Perpetrators’ move is disappointing, but Apple faces a solvable problem

How do companies put new technology in the market and gain a competitive edge? They build it, buy it, or partner to get it. Or in the case of Rivos, they allegedly steal it by poaching employees and trade secrets from a primary competitor.

According to news articles, Apple recently filed a lawsuit against ‘stealth’ startup Rivos that claims the company “began a coordinated campaign to target Apple employees with access to Apple proprietary and trade secret information.” Rivos hired “over 40 of Apple’s former employees in the past year to work on competing “system-on-chip” (SoC) technology, and that at least two former Apple engineers took gigabytes of confidential information with them to Rivos.” In the April 29 filing, Apple also said it had “spent billions of dollars and more than a decade on its system-on-chip (SoC) technology, which has revolutionized the personal and mobile computing worlds” and is now in the hands of a potential competitor.

This isn’t unique to Apple. Just ask Cartier, Pfizer and Block – who also have had high-profile insider data exfiltration or intellectual property theft in the past several months. With intangible assets – patents, trademarks and copyrights – now making up 90% of all business value, it’s no surprise that departing employees find source code, product plans and personnel data tempting to take with them as they leave for jobs at competitors. In fact, one in three organizations will lose valuable IP when employees leave their company.

Data loss from inside actors represents an increasingly urgent risk.
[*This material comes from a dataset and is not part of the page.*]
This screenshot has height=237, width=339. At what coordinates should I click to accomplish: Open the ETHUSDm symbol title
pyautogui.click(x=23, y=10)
Why? Because organizations spend huge sums of money developing their innovative products – in Apple’s case, R&D was reportedly billions of dollars – and because collaboration technologies like AirDrop, Google Drive, Box and Slack are growing and making data sharing easier. Furthermore, remediation for insider data loss incidents now exceeds $11 million. That doesn’t include the loss of competitive advantage and reputational damage, which can be multiples of the direct costs. Insider Risk is a material problem that deserves immediate attention.

Companies are accountable for data protection

In general, I don’t believe in blaming the victim. But this is a problem that has a solution. A modern Insider Risk Management (IRM) product like Code42, would have seen this exfiltration when it happened and nipped the situation in the bud – before the data was used and a lawsuit was required. Insider Risk Management solutions allow organizations to collaborate freely, but when data is shared to untrusted locations like thumb drives and Dropbox, they flag it. Especially when the employee is departing the organization. When you catch insiders “in the act,” there are no lawsuits, no press stories, and more importantly, no competitors using your data. An IRM solution delivers a new and comprehensive approach to data protection and costs a fraction of what this one incident will cost Apple.

I can’t do my job without the cutting-edge devices Apple makes – my Mac and iPhone are indispensable and let me share and collaborate freely with my colleagues. Put simply, Apple builds the best products in the world in so many categories. Wrapping a new layer of security around the ideas, data and innovations behind those products is a step Apple – and all data-driven companies – could take so they don’t face this problem again in the future.